* ENTRIES SHOWN *
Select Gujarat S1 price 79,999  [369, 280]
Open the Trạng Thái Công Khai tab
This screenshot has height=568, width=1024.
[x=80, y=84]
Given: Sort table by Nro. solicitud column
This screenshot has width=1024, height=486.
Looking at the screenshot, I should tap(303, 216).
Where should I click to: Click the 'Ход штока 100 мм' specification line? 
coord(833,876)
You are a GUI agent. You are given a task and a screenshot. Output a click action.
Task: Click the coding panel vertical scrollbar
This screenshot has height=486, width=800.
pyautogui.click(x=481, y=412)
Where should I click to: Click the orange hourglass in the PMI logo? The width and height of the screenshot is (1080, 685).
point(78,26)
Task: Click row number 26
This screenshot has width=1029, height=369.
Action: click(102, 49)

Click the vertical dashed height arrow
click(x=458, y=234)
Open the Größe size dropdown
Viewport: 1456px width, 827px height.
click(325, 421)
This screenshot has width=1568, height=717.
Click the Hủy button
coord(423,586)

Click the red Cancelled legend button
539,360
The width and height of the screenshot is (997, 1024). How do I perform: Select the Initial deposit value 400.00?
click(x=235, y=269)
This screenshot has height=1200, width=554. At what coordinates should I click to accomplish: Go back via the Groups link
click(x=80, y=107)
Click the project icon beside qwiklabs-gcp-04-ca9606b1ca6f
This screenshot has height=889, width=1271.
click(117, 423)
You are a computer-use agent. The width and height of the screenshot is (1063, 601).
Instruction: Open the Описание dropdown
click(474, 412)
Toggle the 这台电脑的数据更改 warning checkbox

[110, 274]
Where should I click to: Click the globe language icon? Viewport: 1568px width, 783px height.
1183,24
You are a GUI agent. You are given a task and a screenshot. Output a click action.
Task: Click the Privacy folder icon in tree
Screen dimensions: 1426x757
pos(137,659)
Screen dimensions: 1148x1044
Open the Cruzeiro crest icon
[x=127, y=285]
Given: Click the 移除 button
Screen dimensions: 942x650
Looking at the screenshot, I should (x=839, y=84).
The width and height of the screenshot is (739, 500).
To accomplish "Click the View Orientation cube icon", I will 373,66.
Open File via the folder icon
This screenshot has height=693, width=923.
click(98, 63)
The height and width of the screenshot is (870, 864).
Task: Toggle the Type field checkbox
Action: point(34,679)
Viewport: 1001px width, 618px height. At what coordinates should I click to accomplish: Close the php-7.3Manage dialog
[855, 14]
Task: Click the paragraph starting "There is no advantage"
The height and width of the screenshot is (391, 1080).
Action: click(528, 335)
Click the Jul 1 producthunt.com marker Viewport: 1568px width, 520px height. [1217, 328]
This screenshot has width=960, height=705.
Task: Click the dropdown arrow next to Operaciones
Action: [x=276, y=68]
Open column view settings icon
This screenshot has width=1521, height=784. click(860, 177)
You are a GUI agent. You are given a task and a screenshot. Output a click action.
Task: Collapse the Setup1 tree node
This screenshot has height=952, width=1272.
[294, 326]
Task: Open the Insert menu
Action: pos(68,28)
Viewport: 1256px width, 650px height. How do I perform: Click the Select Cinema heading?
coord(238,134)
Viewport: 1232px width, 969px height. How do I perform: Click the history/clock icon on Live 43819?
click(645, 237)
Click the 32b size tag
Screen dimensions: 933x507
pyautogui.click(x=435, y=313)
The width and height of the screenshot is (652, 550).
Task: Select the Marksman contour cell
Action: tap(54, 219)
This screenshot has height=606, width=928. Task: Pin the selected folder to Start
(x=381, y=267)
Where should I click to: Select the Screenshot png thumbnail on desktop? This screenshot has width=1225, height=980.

* EXERCISE BRIEF *
Set down exactly, and only, the lines from the one with "The height and width of the screenshot is (391, 1080)." to the final line of the data.

* ANSWER BELOW *
The height and width of the screenshot is (391, 1080).
Action: click(528, 335)
Click the Jul 1 producthunt.com marker Viewport: 1568px width, 520px height. [1217, 328]
This screenshot has width=960, height=705.
Task: Click the dropdown arrow next to Operaciones
Action: [x=276, y=68]
Open column view settings icon
This screenshot has width=1521, height=784. click(860, 177)
You are a GUI agent. You are given a task and a screenshot. Output a click action.
Task: Collapse the Setup1 tree node
This screenshot has height=952, width=1272.
[294, 326]
Task: Open the Insert menu
Action: pos(68,28)
Viewport: 1256px width, 650px height. How do I perform: Click the Select Cinema heading?
coord(238,134)
Viewport: 1232px width, 969px height. How do I perform: Click the history/clock icon on Live 43819?
click(645, 237)
Click the 32b size tag
Screen dimensions: 933x507
pyautogui.click(x=435, y=313)
The width and height of the screenshot is (652, 550).
Task: Select the Marksman contour cell
Action: tap(54, 219)
This screenshot has height=606, width=928. Task: Pin the selected folder to Start
(x=381, y=267)
Where should I click to: Select the Screenshot png thumbnail on desktop? This screenshot has width=1225, height=980.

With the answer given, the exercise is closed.